Ia tetap membawakan nasionalisme dan rasa cinta tanah air dalam karya-karyanya.
Barangkali halini merupakan pengaruh lingkungan keluarganya karena ayah ibu
Yamin adalah keturunan kepala adat di Minangkabau. Ketika kecil pun, Yamin oleh
orang tuanya diberi pendidikan adat dan agama hingga tahun 1914. Dengan
demikian, dapat dipahami apabila Yamin tidak terhanyut begitu saja oleh hal-hal
yang pernah diterimanya, baik itu berupa karya-karya sastra Barat yang pernah
dinikmatinya maupun sistem pendidikan Barat yang pernah dialaminya.
Umar
Junus dalam bukunya Perkembangan Puisi Indonesia dan Melayu Modern (1981)

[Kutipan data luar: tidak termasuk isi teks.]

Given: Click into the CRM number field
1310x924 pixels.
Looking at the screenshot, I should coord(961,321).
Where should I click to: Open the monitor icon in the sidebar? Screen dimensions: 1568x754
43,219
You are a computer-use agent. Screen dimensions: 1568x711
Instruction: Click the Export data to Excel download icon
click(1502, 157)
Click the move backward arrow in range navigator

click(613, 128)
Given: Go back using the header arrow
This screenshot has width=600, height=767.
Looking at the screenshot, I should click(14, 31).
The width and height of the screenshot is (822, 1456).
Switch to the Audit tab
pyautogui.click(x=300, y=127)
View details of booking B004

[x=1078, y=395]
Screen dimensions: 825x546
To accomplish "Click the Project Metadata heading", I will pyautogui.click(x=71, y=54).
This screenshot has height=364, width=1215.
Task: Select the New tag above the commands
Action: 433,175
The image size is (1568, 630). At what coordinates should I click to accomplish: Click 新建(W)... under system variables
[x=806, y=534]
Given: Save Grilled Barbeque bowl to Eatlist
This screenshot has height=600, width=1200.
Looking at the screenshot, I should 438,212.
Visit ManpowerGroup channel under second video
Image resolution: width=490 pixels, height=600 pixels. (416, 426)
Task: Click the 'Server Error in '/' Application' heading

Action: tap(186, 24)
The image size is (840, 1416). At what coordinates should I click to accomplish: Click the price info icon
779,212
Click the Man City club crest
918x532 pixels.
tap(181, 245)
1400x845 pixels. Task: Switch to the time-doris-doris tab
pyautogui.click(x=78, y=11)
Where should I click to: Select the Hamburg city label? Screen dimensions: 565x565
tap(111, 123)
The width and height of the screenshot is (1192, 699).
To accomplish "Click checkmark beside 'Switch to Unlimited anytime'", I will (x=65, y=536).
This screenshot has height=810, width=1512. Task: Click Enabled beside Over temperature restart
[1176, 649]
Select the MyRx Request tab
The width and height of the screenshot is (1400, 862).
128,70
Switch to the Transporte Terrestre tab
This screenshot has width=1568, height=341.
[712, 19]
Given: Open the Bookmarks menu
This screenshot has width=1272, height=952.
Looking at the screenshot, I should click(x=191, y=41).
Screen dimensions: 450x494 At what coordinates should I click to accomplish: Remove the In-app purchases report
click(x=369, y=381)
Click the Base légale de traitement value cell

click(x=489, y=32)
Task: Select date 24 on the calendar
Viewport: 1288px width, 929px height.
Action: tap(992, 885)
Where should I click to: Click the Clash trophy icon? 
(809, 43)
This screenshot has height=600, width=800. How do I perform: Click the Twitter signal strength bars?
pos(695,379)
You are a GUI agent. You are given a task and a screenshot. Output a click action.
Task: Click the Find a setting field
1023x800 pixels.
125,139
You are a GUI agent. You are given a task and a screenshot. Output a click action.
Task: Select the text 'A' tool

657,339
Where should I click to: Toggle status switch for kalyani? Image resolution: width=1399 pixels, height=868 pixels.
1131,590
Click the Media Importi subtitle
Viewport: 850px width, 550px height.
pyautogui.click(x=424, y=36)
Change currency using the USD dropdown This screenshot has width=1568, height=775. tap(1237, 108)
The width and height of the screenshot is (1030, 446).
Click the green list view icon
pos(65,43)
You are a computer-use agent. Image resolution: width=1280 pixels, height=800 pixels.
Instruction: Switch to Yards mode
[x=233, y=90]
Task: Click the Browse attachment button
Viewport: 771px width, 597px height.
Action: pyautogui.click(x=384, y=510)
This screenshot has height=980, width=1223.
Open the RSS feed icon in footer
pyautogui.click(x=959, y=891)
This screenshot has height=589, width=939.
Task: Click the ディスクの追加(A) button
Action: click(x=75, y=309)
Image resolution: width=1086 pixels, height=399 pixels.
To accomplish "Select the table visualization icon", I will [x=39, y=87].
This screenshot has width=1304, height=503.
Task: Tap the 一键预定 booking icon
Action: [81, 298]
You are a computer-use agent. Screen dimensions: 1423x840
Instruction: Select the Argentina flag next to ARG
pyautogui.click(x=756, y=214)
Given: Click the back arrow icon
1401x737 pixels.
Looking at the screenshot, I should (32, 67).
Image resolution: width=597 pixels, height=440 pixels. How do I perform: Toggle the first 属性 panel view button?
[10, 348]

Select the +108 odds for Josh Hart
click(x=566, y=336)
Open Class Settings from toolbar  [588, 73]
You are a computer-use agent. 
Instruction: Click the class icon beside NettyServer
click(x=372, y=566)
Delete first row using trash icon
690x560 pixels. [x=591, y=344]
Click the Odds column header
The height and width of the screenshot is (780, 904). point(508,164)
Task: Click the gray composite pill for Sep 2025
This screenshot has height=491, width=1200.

menyatakan bahwa puisi Yamin terasa masih berkisah, bahkan bentul-betul terasa
sebagai sebuah kisah. Dengan demikian, puisi Yamin memang dekat sekali dengan
syair yang memang merupakan puisi untuk mengisahkan sesuatu.”Puisi Yamin itu
dapat dirasakan sebagai syair dalam bentuk yang bukan syair”, demikian Umar
Junus. Karena itu, sajak-sajak Yamin dapat dikatakan lebih merupakan suatu
pembaruan syair daripada suatu bentuk puisi baru. Akan tetapi, pada puisi Yamin
seringkali bagian pertamanya merupakan lukisan alam, yang membawa pembaca
kepada suasana pantun sehingga puisi Yamin tidak dapat dianggap sebagai syair
baru begitu saja. Umar Junus menduga bahwa dalam penulisan sajak-sajaknya,
Yamin menggunakan pantun, syair, dan puisi Barat sebagai sumber. Perpaduan
ketiga bentuk itu adalah hal umum terjadi terjadi pada awal perkembangan puisi
modern di Indonesia.
Jika
Umar Junus melihat adanya kedekatan untuk soneta yang dipergunakan Yamin dengan
bentuk pantun dan syair, sebetulnya hal itu tidak dapat dipisahkan dari tradisi
sastra yang melingkungi Yamin pada waktu masih amat dipengaruhi pantun dan
syair. Soneta yang dikenal Yamin melalui kesusastraan Belanda ternyata hanya
menyentuh Yamin pada segi isi dan semangatnya saja. Karena itu, Junus menangkap
kesan berkisah dari sajak-sajak Yamin itu terpancar sifat melankolik, yang
kebetulan merupakan sifat dan pembawaan soneta. Sifat soneta yang melankolik
dan kecenderungan berkisah yang terdapat didalamnya tidak berbeda jauh dengan
yang terdapat dalam pantun dan syair. Dua hal yang disebut terakhir, yakni
sifat melankolik dan kecenderungan berkisah, kebetulan sesuai untuk gejolak
perasaan Yamin pada masa remajanya. Karena itu, soneta yang baru saja dikenal
Yamin dan yang kemudian digunakannya sebagai bentuk pengungkapan estetiknyha
mengesankan bukan bentuk soneta yang murni.